(Direction):
Quote the lines from the entries word for word, starting at the line that contains "What does AMO stand for? (19, 248)" and stopping after the line that contains "Reserving + Payments [menuitem] (20, 298)".

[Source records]
* * * *

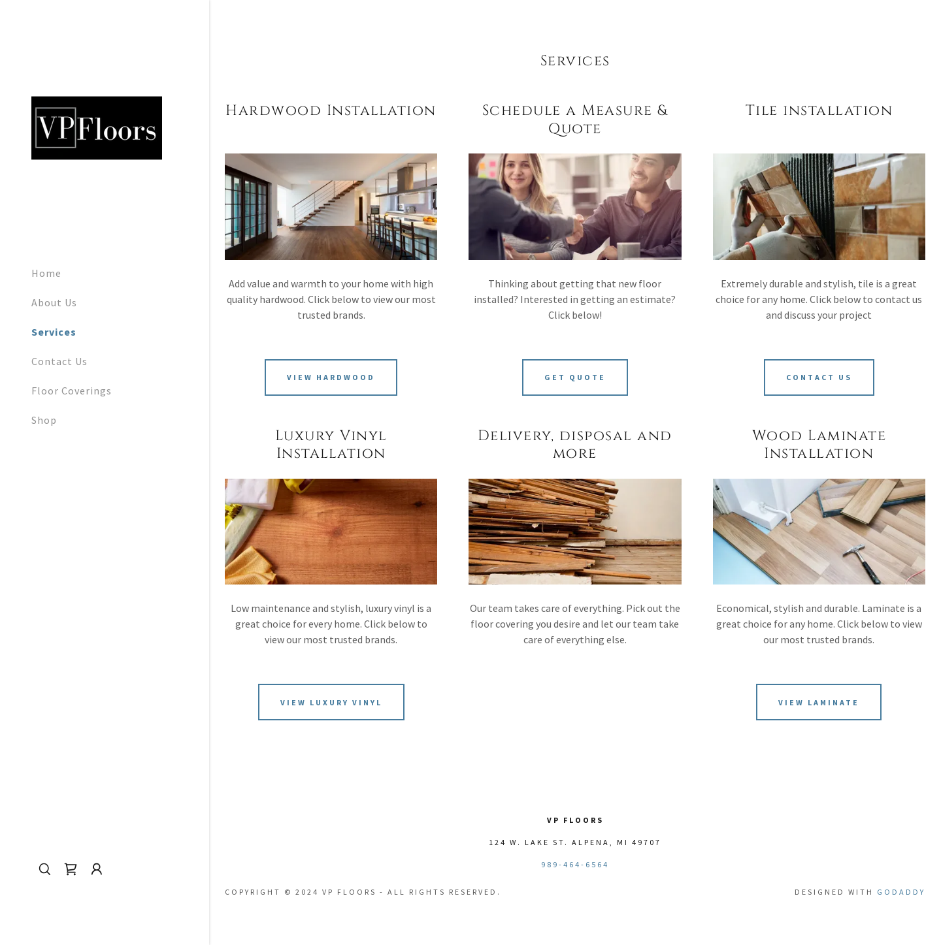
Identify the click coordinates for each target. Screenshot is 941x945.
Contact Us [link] (59, 361)
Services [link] (53, 331)
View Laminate (818, 702)
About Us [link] (54, 302)
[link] (96, 126)
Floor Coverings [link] (71, 390)
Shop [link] (44, 419)
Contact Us (819, 377)
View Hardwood (331, 377)
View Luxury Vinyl (331, 702)
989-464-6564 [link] (575, 864)
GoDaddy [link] (901, 892)
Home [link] (46, 273)
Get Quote (575, 377)
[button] (97, 869)
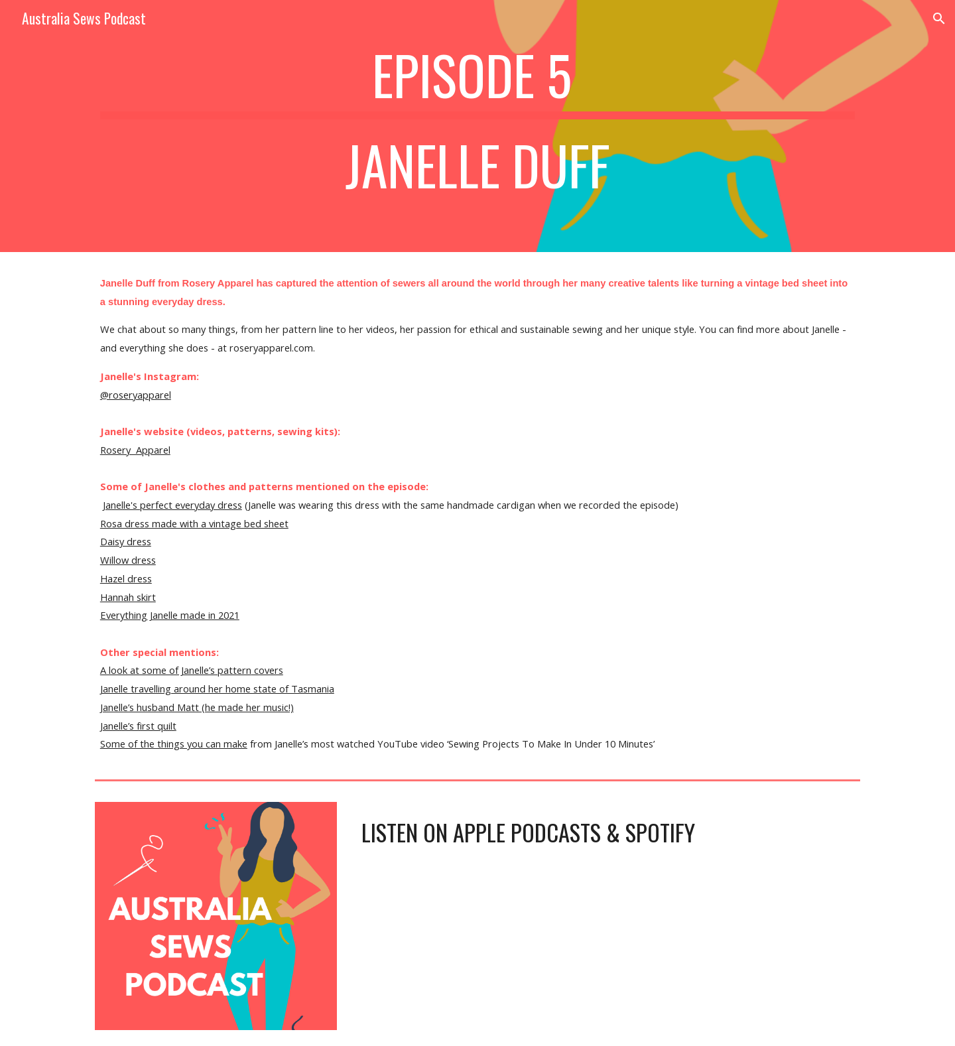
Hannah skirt (128, 597)
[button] (939, 18)
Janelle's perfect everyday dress (172, 504)
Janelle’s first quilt (138, 725)
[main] (477, 126)
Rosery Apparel (135, 449)
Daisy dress (125, 541)
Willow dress (128, 559)
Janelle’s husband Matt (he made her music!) (197, 707)
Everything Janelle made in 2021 (169, 614)
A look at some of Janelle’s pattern (175, 670)
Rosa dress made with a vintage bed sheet (194, 523)
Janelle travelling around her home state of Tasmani (214, 688)
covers (267, 670)
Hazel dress (126, 578)
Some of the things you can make (173, 743)
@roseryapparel (135, 394)
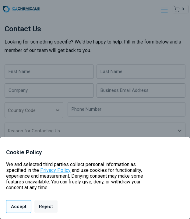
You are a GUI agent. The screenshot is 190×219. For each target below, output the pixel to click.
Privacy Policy (55, 170)
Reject (46, 206)
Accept (18, 206)
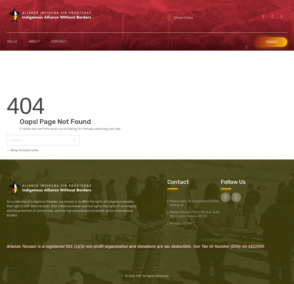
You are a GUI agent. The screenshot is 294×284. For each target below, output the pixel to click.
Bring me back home (22, 150)
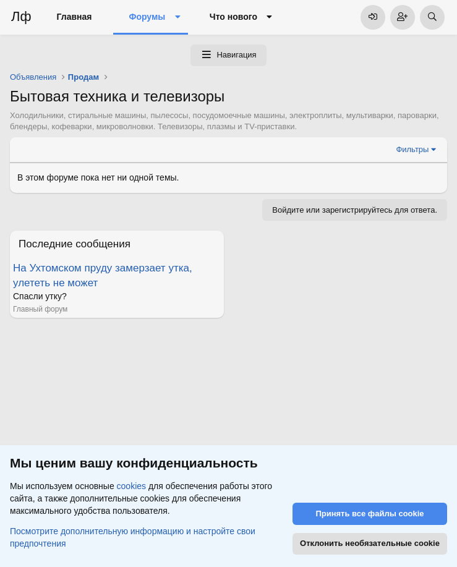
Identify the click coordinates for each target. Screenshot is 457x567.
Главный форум (40, 309)
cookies (131, 486)
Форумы (147, 17)
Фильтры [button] (412, 149)
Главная (74, 17)
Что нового (233, 17)
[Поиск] (432, 17)
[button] (177, 17)
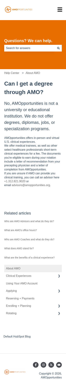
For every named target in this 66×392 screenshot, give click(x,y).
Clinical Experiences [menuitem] (18, 275)
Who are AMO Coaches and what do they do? (29, 239)
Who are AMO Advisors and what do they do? (29, 221)
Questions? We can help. (28, 40)
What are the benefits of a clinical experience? (29, 257)
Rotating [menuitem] (11, 313)
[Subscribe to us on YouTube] (59, 365)
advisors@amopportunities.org (31, 185)
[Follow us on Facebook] (36, 365)
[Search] (58, 48)
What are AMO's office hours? (20, 230)
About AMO (33, 72)
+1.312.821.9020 (15, 181)
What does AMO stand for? (19, 248)
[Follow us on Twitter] (51, 365)
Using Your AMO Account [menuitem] (21, 283)
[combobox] (29, 48)
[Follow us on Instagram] (43, 365)
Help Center (11, 72)
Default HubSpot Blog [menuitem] (17, 336)
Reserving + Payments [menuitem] (20, 298)
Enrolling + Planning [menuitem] (18, 305)
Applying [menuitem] (11, 290)
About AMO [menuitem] (13, 268)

* * * *

(Answer to the exercise):
What does AMO stand for? (19, 248)
[Follow us on Twitter] (51, 365)
Using Your AMO Account [menuitem] (21, 283)
[combobox] (29, 48)
[Follow us on Instagram] (43, 365)
Help Center (11, 72)
Default HubSpot Blog [menuitem] (17, 336)
Reserving + Payments [menuitem] (20, 298)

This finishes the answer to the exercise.